SAN FRANCISCO -- Meeting on Friday for the first time, the leaders of California's three public higher education systems vowed to work closely together to bring them into the future -- and rally the public around their value to society.
Speaking to an audience of state college lobbyists and advocates from around the country, new UC President Janet Napolitano -- a former governor of Arizona and federal homeland security secretary -- stressed that the message needs to be about investment, not need.
"I think it is a losing strategy just to go say, 'We need more money,' " she said. "Everybody needs more money. Everybody was cut. There are competing needs all over the place."
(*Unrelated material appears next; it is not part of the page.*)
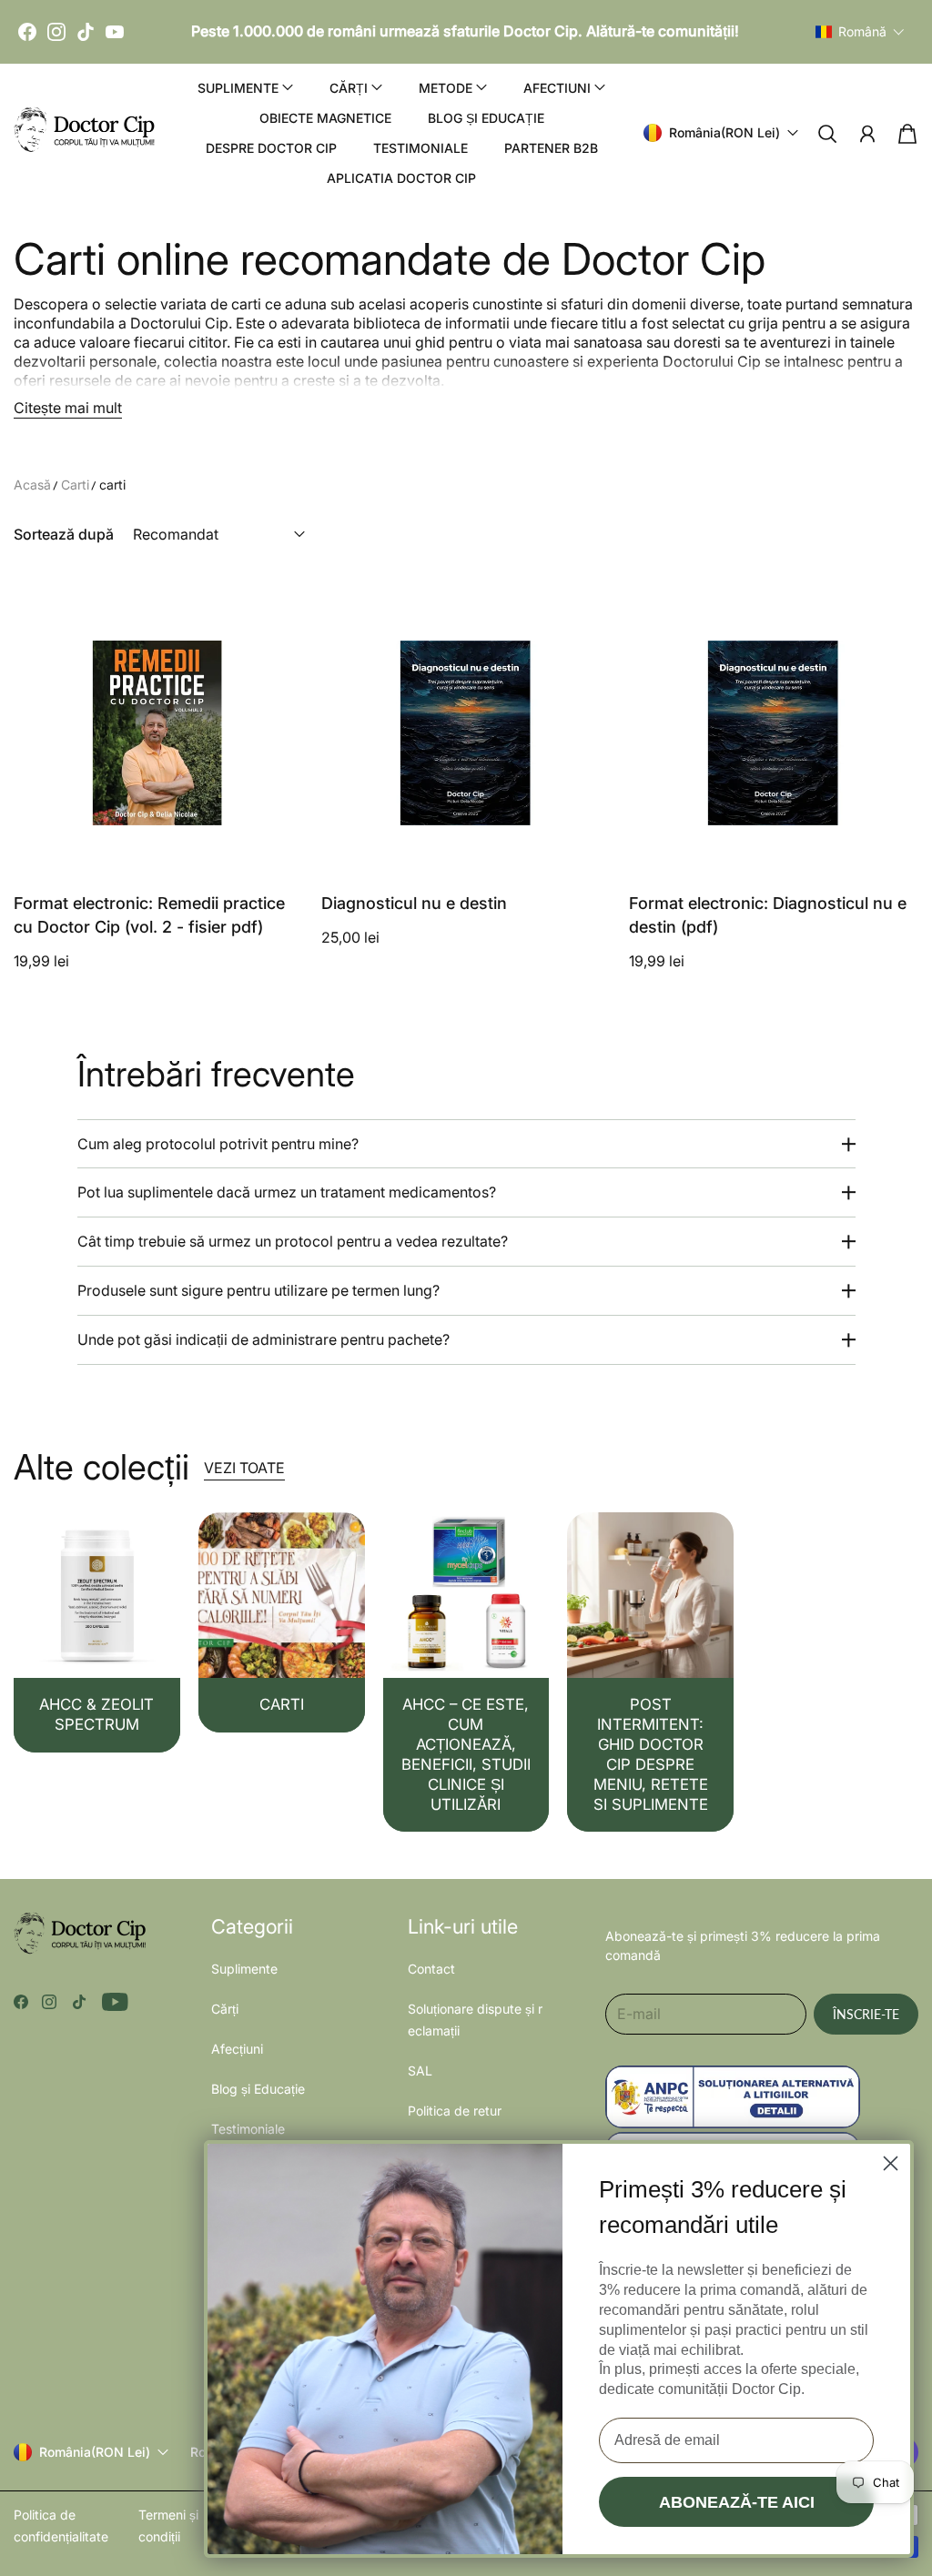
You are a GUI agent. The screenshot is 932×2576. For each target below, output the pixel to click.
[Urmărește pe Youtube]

The leaders' remarks at the American Association of State Colleges and Universities conference on government relations at San Francisco's Parc 55 Hotel came a year after the passage of Proposition 30, a voter-approved California tax measure that brought public universities out of a years-long budget crisis and into what Napolitano called "an inflection point."
Now, she and her counterparts -- CSU Chancellor Timothy White and California Community Colleges Chancellor Brice Harris -- plan to work more closely to make the systems better for students.
Proposition 30 "stabilized the system, but now we need to think about what we need to grow, and grow in the right way," Napolitano said.
It has been 50 years since the landmark Master Plan for Higher Education -- drafted in much fatter times -- mapped out the intertwined roles of the University of California, California State University and California Community Colleges.
That plan needs to be updated and energized, but it's not dead, White said.
"When I read about the master plan and I hear a lot of smart people saying it's broken or needs to be thrown out, I say, 'Nonsense,' " he said. "The basic master plan is just like me -- a little tattered, a little gray and frazzled on the outside, but still standing strong."
White noted that college students today are more likely to be older and have families and jobs; the system needs to be designed for them, too, he said.
In a departure from some of the online education hype that marked the early part of the year, White and Napolitano said they didn't see online course technology as a solution for lower-division or remedial course work -- though they said it is promising for some specialized courses.
White went further, calling a recent San Jose State experiment with the online startup Udacity -- in which fewer than half of the students passed online courses -- a failure.
"For those who say, 'Well, Tim, you'll save a lot of money if ... you do more things online,' that's not correct," he said.